Social media has become a bedrock for people to voice their opinions worldwide. Due to the greater sense of freedom with the anonymity feature, it is possible to disregard social etiquette online and attack others without facing severe consequences, inevitably propagating hate speech. The current measures to sift the online content and offset the hatred spread do not go far enough. One factor contributing to this is the prevalence of regional languages in social media and the paucity of language flexible hate speech detectors. The proposed work focuses on analyzing hate speech in Hindi-English code-switched language. Our method explores transformation techniques to capture precise text representation. To contain the structure of data and yet use it with existing algorithms, we developed MoH or Map Only Hindi, which means "Love" in Hindi. MoH pipeline consists of language identification, Roman to Devanagari Hindi transliteration using a knowledge base of Roman Hindi words. Finally, it employs the fine-tuned Multilingual Bert and MuRIL language models. We conducted several quantitative experiment studies on three datasets and evaluated performance using Precision, Recall, and F1 metrics. The first experiment studies MoH mapped text's performance with classical machine learning models and shows an average increase of 13% in F1 scores. The second compares the proposed work's scores with those of the baseline models and offers a rise in performance by 6%. Finally, the third reaches the proposed MoH technique with various data simulations using the existing transliteration library. Here, MoH outperforms the rest by 15%. Our results demonstrate a significant improvement in the state-of-the-art scores on all three datasets.

→ **Activity list**
(A) Name every metric the hate speech abstract says was used to evaluate performance.
(B) Answer these questions from the hate speech abstract, marking each answer to match:
(i) What does MoH stand for?
(ii) On how many datasets were the experiments run?
(iii) By how much did MoH outperform the rest in the third experiment?
(C) For each statement, say whether the hate speech abstract agrees, and quote the words that settle it:
(i) The second experiment showed a 6% rise in performance over the baseline models.
(ii) The first experiment tested MoH mapped text with fine-tuned MuRIL.
(iii) Current measures to sift online content and offset hatred go far enough.
The listing that comes after this has no role in the work here.

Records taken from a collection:
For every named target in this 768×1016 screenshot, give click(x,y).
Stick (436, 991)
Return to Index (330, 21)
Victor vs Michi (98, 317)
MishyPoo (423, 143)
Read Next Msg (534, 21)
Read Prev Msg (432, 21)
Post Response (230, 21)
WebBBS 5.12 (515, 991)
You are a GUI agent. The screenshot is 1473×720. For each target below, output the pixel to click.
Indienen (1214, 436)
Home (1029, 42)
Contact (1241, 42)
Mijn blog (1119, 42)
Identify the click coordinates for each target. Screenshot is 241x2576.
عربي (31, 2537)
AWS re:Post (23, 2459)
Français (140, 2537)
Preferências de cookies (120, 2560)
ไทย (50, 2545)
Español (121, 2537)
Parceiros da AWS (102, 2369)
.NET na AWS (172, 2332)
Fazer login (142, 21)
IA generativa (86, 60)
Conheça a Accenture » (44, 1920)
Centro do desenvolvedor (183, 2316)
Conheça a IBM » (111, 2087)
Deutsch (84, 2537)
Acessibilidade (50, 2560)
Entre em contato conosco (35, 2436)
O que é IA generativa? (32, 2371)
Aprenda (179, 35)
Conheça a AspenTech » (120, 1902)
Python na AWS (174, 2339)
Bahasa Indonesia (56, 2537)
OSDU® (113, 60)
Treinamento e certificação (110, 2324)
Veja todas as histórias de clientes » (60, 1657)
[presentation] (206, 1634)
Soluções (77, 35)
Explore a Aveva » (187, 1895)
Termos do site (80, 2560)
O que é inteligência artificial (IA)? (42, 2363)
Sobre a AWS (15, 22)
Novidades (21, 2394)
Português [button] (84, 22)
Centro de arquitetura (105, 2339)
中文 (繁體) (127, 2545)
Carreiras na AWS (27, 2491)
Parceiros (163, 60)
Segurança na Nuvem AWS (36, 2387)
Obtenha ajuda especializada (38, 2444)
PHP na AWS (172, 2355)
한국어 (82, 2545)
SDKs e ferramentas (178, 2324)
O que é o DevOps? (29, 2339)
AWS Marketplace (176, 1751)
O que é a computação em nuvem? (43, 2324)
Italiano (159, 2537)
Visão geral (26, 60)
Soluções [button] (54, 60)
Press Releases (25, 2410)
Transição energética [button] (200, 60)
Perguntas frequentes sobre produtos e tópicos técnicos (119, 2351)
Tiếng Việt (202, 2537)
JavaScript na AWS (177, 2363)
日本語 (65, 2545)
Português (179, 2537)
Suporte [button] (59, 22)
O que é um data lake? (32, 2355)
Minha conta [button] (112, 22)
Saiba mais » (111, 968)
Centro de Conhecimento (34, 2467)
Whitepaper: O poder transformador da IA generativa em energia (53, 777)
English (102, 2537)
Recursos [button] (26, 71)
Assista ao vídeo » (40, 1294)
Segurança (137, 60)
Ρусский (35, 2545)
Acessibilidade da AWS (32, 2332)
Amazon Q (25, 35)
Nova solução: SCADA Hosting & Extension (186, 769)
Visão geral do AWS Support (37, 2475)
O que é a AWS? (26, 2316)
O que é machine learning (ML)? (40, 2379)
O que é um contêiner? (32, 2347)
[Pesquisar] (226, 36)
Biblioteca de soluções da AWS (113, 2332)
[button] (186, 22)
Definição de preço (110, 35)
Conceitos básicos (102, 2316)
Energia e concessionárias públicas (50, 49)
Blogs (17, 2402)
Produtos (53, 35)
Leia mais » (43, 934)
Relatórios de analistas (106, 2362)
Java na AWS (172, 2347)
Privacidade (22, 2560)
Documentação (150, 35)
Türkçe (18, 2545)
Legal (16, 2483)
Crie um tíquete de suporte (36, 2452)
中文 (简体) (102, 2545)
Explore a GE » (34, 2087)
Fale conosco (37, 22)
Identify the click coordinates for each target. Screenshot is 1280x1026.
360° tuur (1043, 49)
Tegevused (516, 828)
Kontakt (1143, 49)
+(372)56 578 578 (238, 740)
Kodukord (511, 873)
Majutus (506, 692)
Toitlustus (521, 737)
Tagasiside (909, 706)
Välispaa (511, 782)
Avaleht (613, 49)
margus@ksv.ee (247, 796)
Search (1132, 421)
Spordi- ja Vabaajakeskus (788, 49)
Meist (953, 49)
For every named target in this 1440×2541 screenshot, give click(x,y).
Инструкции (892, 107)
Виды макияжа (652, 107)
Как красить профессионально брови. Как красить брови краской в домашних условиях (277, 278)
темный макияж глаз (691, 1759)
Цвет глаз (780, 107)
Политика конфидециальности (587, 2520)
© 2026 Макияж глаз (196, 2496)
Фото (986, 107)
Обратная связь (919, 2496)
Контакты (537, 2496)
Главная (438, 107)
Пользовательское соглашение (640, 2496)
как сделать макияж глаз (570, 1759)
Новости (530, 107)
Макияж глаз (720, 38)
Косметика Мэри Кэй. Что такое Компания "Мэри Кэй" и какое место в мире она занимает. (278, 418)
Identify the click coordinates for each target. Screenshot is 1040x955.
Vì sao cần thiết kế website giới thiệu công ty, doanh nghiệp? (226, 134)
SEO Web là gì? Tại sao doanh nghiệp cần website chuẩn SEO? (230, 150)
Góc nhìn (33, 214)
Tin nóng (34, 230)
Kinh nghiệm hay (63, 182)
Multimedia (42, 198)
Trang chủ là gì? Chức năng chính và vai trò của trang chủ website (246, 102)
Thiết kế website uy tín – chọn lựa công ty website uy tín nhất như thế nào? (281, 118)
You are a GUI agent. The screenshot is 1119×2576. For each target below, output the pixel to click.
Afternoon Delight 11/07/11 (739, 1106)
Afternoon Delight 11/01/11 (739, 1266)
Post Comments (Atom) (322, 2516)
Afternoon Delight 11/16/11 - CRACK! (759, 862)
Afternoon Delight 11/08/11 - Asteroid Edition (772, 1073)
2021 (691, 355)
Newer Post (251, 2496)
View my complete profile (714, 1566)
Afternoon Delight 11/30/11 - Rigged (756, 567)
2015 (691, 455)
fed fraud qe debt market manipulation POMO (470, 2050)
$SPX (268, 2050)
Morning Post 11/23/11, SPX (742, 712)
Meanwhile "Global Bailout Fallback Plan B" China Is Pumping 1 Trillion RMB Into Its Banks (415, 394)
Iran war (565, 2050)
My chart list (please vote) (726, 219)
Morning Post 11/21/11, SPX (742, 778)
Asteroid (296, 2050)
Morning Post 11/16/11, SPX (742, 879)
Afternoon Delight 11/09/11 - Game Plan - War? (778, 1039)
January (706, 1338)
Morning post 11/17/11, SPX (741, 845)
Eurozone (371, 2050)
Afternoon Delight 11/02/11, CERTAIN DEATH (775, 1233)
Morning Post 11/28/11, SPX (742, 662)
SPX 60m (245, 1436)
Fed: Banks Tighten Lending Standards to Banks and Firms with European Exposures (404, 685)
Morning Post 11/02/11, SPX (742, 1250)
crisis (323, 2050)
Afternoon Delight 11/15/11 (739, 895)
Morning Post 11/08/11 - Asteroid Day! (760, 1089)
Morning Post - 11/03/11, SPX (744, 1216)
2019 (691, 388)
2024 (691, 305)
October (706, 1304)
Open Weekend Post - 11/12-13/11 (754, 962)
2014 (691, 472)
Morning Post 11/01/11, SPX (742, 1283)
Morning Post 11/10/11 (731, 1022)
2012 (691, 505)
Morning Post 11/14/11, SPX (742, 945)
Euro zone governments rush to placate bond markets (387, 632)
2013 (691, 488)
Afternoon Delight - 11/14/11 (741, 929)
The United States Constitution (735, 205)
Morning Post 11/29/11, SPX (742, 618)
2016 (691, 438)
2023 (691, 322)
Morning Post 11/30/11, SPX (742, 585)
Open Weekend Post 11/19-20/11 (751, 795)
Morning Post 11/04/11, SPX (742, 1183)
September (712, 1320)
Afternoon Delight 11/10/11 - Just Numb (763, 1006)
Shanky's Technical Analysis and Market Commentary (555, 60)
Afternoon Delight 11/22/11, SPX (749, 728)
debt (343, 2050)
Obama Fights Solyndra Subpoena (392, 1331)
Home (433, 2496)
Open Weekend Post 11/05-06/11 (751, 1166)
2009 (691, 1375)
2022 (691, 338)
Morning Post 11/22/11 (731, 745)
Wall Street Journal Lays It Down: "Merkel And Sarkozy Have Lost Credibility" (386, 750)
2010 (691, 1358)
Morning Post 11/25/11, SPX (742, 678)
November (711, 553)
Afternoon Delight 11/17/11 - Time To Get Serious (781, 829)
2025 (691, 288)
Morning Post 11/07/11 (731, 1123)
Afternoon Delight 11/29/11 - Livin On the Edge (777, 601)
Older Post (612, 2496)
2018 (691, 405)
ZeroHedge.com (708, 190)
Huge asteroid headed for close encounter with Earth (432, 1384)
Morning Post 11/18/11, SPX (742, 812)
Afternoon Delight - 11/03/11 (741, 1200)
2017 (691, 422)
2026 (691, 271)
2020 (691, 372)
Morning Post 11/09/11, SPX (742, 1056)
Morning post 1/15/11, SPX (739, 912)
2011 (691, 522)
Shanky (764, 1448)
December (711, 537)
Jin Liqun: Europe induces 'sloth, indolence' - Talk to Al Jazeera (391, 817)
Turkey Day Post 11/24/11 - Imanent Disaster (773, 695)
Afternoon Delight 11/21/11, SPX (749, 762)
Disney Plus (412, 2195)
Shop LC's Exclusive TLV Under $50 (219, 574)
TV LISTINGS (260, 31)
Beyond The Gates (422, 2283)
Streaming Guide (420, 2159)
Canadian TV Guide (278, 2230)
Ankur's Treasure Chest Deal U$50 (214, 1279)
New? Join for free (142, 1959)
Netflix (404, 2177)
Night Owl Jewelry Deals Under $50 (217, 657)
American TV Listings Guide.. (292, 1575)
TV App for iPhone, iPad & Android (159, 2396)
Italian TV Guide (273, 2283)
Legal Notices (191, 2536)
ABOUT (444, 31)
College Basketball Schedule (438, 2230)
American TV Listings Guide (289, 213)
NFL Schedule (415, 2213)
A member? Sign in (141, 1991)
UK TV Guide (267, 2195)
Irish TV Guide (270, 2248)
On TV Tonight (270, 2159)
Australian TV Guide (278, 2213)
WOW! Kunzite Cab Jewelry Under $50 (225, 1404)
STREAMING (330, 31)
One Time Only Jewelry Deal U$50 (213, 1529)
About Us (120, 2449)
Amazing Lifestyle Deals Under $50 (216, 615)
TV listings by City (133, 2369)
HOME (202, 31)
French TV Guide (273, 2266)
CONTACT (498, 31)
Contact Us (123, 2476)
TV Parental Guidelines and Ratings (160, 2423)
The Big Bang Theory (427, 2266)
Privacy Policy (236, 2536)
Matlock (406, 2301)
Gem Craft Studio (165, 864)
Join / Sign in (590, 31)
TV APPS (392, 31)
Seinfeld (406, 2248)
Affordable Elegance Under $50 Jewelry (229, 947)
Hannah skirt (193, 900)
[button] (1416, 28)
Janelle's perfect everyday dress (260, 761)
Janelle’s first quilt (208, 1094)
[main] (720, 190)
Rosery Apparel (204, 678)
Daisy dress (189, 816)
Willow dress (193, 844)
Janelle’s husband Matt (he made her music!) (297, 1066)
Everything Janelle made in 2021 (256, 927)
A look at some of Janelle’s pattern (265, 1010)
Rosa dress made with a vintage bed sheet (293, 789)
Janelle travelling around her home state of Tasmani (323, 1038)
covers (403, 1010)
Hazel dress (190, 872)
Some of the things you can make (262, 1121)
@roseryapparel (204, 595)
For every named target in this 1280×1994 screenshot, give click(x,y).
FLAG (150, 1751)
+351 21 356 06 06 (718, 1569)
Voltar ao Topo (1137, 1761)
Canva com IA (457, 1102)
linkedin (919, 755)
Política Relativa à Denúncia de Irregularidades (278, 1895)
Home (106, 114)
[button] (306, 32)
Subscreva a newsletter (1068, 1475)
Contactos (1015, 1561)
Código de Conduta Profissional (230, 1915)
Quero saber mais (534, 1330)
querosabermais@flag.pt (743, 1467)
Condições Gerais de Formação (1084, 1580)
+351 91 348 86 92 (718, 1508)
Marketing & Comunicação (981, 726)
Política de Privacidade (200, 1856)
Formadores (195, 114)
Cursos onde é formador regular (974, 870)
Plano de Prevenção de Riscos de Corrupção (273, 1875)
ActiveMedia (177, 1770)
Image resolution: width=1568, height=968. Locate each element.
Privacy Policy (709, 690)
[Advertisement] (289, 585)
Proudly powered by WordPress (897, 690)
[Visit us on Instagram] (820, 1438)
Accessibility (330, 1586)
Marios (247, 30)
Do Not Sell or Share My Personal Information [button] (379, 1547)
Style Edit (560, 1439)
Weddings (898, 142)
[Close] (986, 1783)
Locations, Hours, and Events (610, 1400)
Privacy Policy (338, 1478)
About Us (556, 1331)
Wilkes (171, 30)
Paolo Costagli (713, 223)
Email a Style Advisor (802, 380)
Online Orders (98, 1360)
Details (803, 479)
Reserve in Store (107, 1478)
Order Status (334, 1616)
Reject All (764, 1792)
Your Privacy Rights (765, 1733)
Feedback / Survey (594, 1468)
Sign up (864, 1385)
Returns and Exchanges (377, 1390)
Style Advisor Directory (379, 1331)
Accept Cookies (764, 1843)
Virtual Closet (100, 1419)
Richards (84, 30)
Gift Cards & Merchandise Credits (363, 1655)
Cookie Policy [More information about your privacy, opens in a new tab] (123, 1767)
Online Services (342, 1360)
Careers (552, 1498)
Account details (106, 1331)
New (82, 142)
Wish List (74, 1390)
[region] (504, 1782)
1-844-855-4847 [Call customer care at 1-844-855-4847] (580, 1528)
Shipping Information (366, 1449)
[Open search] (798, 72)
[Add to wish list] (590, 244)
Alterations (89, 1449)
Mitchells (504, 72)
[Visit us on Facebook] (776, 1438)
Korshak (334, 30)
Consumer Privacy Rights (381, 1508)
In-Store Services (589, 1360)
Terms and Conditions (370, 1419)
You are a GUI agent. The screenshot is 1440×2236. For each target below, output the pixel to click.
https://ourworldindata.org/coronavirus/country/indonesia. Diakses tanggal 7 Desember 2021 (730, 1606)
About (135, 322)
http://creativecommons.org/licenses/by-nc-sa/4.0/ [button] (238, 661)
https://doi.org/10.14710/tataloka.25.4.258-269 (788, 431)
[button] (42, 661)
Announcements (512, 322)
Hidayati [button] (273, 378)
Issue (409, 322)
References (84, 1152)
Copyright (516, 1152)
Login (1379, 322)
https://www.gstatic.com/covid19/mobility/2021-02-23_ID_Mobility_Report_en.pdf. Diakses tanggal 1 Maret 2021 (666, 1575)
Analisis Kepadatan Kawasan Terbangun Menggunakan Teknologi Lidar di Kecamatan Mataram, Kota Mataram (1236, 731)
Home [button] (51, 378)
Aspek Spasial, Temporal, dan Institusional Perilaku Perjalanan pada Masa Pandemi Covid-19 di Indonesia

→ **Task solutions**
(A) Precision, Recall, F1

(B)
(i) Map Only Hindi
(ii) Three
(iii) 15%

(C)
(i) Yes: "The second compares the proposed work's scores with those of the baseline models and offers a rise in performance by 6%."
(ii) No: "The first experiment studies MoH mapped text's performance with classical machine learning models"
(iii) No: "The current measures to sift the online content and offset the hatred spread do not go far enough."